Dipl.-Gitarrenlehrer Stephan Zitzmann

Funktionsqualitätsvorbild

Ich habe einen Autodidakten kennengelernt, der mich beeindruckt hat. Er spielte technisch sauber, mit ruhigen Händen und einem sehr guten Bewegungsfluss. Es stellte sich heraus, dass er schon seit vielen Jahren Tai-Chi praktiziert und versucht hat, an sein Gitarrenspiel die Maßstäbe aus dem Tai-Chi anzulegen.

Dem Insider wird das nicht so verblüffen, denn in deutschen Musikhochschulen sind Techniken, die die Körperwahrnehmung schulen, Pflichtprogramm.
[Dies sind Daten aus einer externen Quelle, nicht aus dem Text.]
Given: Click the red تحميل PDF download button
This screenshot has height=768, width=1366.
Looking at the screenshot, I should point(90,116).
Für den Laien. Was passiert da? Ich beschreibe die subjektive Warte. Diese Techniken leiten einen an, Bewegungen anders zu betrachten und zu erleben. Dabei geschieht es ziemlich häufig, dass diese Bewegungen sich leichtgängiger, fließender und geschmeidiger erlebt werden. Diese Bewegungsqualität versucht man auf das Instrument zu übertragen. Dabei stellt man auch noch fest, dass das Spiel besser klingt.

Ich glaube, wir Musiker sind uns einig, dass diese Dinge helfen. Ob wir darüber reflektieren, ob diese Mechanismen bei Laien helfen würden, weiß ich nicht. Meine Privatmeinung bisher war, ein Laie würde sich nicht so intensiv mit diesen Dingen beschäftigen, sodass es ihm etwas bringen würde.
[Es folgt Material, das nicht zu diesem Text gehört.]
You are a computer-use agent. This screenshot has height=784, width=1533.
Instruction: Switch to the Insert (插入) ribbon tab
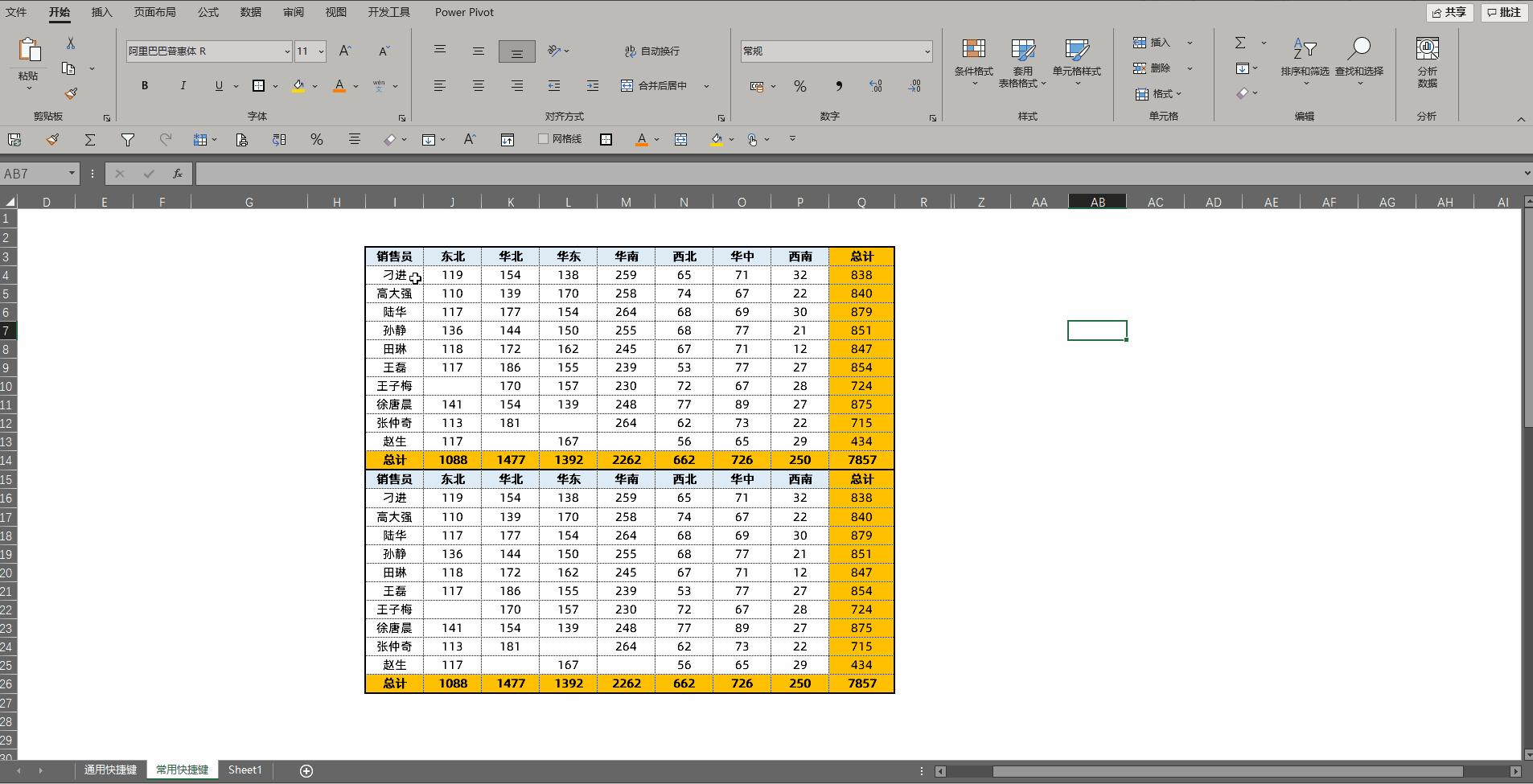pos(101,12)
Bei diesem Autodidakten war es so, dass er eine immense Tai-Chi-Vorerfahrung hatte. Er brachte mich auf die Idee, man müsse es ähnlich wie im französischen System machen. Es gibt den Mythos in meinem Kopf, man müsse in Frankreich ein bestimmtes Level in der Solfege erreichen, erst dann dürfe man an das Instrument. Man könnte entsprechend einführen, man muss ein gewisses Körpererfahrungstechniklevel erreichen, erst dann darf man an das Instrument.

Diese Idee ist nicht ernst gemeint. Aber mich hat dieser Mann fasziniert. Denn mich beschäftigt immer wieder eines im Unterricht. Die Menschen merken, dass die Dinge nicht so sind, wie sie sein könnten. Aber sie akzeptieren ihren Könnensstand. Hinzu kommt, dass sie keinen Transfer von Gebieten machen, in welchen sie erfolgreich sind.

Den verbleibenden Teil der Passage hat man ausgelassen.